I wont get into the theory behind the relational model, except to point out that no RDBMS implements the relational model completely. Although commercial RDBMSs have a lot in common, each system has quirks and non-standard extensions. You must understand relational theory to correctly design a database--just learning a particular RDBMS wont get you all the way there.
A good RDBMS and a well-designed relational database give you some important benefits:
- Data integrity and consistency maintained and/or enforced by the RDBMS.
- Redundant data eliminated or kept to a practical minimum.
- Data retrieved by unique keys.
- Relationships expressed through matching keys.
- Physical organization of data managed by RDBMS.
- Optimization of storage and database operation execution times.
- Concurrency: database users dont corrupt each others work.
- Scalable: can spread load across multiple CPUs or servers.

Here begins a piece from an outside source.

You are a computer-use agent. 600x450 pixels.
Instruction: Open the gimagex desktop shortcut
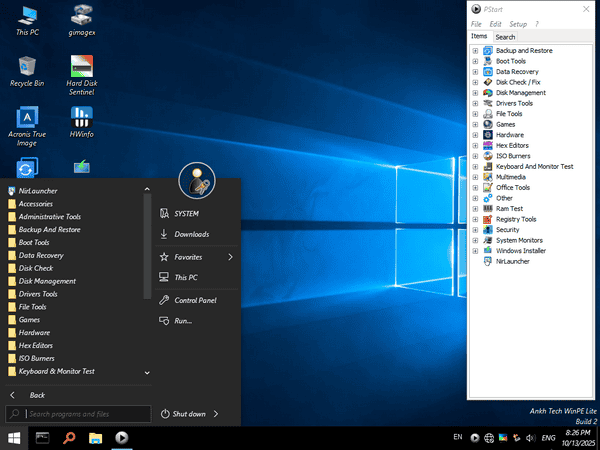point(82,15)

If you dont use an RDBMS you have to forego some of those benefits, or write code yourself.
Normalization
If you know anything about relational databases, you probably know about normalization. The process of normalization transforms data into forms that conform to the relational model. Normalized data enables the RDBMS to enforce integrity rules, guarantee consistency, and optimize database access. Learning how to normalize data takes significant time and practice. Data modelers spend a lot of time understanding the meaning of data so they can properly normalize it, but programmers frequently downplay normalization, or dismiss it outright as an academic problem. Most databases come from power users and programmers, not data modelers, and most databases suffer from un-normalized data, redundancy, integrity and performance problems. Un-normalized databases usually need a lot of application code to protect the database from corruption.
If you find yourself working with a programmer or database designer who dismisses normalization as academic or theoretical, beware. You wouldnt get into a plane with a pilot who dismissed physics as unnecessary theory, so dont trust your data to someone who doesnt understand database theory and normalization.
Transactions and the ACID properties
Large database systems that support many simultaneous users must insure that changes to the database cant corrupt the database or leave it in an inconsistent state. Most database systems can bundle multiple updates (adds, changes, or deletes) together into transactions. Transactions have four important features usually referred to as the ACID properties:
- Atomic: Transactions either completely succeed or completely fail. If the system crashes before the transaction completes the databases state does not change.
- Consistent: Transactions preserve database consistency. A transaction transforms the database from a consistent state to another consistent state.
- Isolated: A transactions updates dont interfere with other transactions, or other users of the database. Until a transaction completely succeeds the database system conceals the individual updates from other transactions.
- Durable: Once a transaction completes (commits), the updates survive in the database.
All of the commercial RDBMSs support transactions. MySQL, a popular open-source system, does not fully support transactions.
SQL
As commercial relational databases entered the market and RDBMSs proliferated, Structured Query Language (SQL) became the most popular language for querying and manipulating relational databases--so popular that people often use the terms SQL and relational database interchangeably. All of the important commercial and open source RDBMSs support most or all of the SQL standard.
As a computer language SQL has simple syntax and few keywords, because SQL merely expresses relational operations in an English-like syntax. But the relational operations can get complicated, and SQL soon gets in the way. If we used relational algebra and mathematical notation to query databases, we wouldnt have to live with SQLs shortcomings, but few people would ever learn how to use the simplest database.
Some sample SQL statements:
INSERT INTO Songs (song, artist)
VALUES ('I Feel Good', 'James Brown')
UPDATE Cupboard SET qty=2
WHERE itemname='Captain Crunch cereal'
SELECT year,color,price FROM Cars
WHERE make='Ford' AND model='Falcon'
You can use SQL without really understanding database design or relational theory. Casual database users can get by with a little SQL, but programmers and database designers should understand relational theory and the principles of database design. Unfortunately employers and recruiters often choose candidates with two years experience with, say, Oracle PL/SQL over candidates who have a deeper understanding of relational theory and database design.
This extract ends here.